We were driving back a different way to our house and we went by a huge fountain. If you know anything about my son, he’s OBSESSED with fountains. He pointed it out to me and then asked, “What’s that fountain building?”
I looked at the sign. “It’s a place where they do cancer research.” Hoping that the direct answer without extras would satisfy his curiosity. Nope.
“What’s cancer research?” was the quick next question.
“It’s where scientists investigate how to cure cancer.” Yes, me, the queen of the run-on sentences was going for crisp remarks.
“Why do they want to cure cancer, what is cancer?”
“Cancer is a bad disease, a pathology that turns the body’s good cells into bad cells,” was along the lines of what my reply was; yes, I did use the word pathology. Who says you can’t use scientifically appropriate words with 4-year-olds?
“What do the researchers do?” This was a little tougher. While I like to give my kid the honest truth and explain things, there was no way I was going to delve into PCR and cell culture and all of that stuff.
“They fight cancer.”
“Oh- like with swords and stuff?” Not giving me enough time to answer, he went on to create his own idea what they do in that building: “The mighty cancer researchers run after the cancer with their swords and their lasers and they do battle in that building with the big fountain.”

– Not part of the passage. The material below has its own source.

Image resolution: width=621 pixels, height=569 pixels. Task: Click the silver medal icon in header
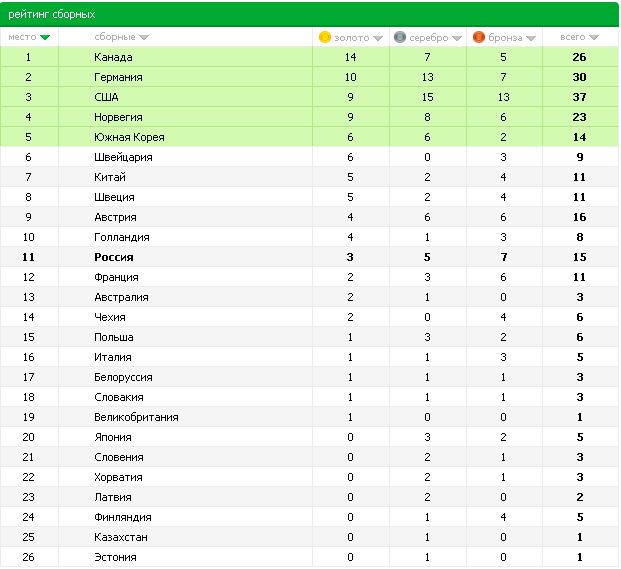(x=400, y=37)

Wow: my son makes cancer researchers sound like awesome warriors. Not sure I want to totally knock down that vision … I just responded with, “something like that, but not exactly.”
“Who gets cancer?” he asked.
“Anyone can,” I told him. I was wading into some deep waters here … “But mostly older people,” I quickly added as I sensed a small amount of fear in his voice. I told him it’s very unlikely that he would get cancer. As he was computing this, I said, “you know that sometimes bad things happen, right?”
“Yes,” he answered.
“But Jesus is with us when bad things happen and they don’t happen very often,” I said calmly. This registered with him and seemed to assuage the fear.
I then told him of the people he knew in his life that had had cancer and won, they had beat it. He asked me how they beat it. I told him with doctors help and with Jesus. He got a smile when I added in “Jesus.” He thinks Jesus is the ultimate hero.
“How did they beat it?” was his next question.
“The doctors cut it out with surgery. Sometimes they use radiation and sometimes they use medication.”
I think my son may have overheard how one of my best friend’s father has cancer, and it’s bad. He then said, “Not everyone beats cancer, right? Does it win sometimes?”
“Yes,” I told him as the conversation took a sad turn. “Not everyone beats cancer in this world. Sometimes Jesus takes them so they can beat it in Heaven.”
“Ok,” he said. Then he thought for a minute. “Mommy, when I get older I’m going to become a cancer researcher and I’m going to take that nasty cancer and I’m going to haul it on a spacecraft and then I’m going to send it into the atmosphere of Saturn so it burns up and never bothers people again!” He said this with much excitement and hope. I was puzzled for a moment and then realized he was referencing the destruction of the Cassini-Huygens spacecraft. Wow, I’m raising a science nerd, I thought. However, the images of the swords and warfare he was bringing to mind reminded me how I pointed out the St. Michael the Archangel statue at church a week ago. Who knew a child’s mind could connect the two?
My son asked me about a difficult subject and hopefully when he is older he won’t need to be a cancer researcher; hopefully it will be cured by then. But if he wants to play “cancer researcher” instead of “soldiers and battle” I’m ok with that. I certainly have some white lab coats for him.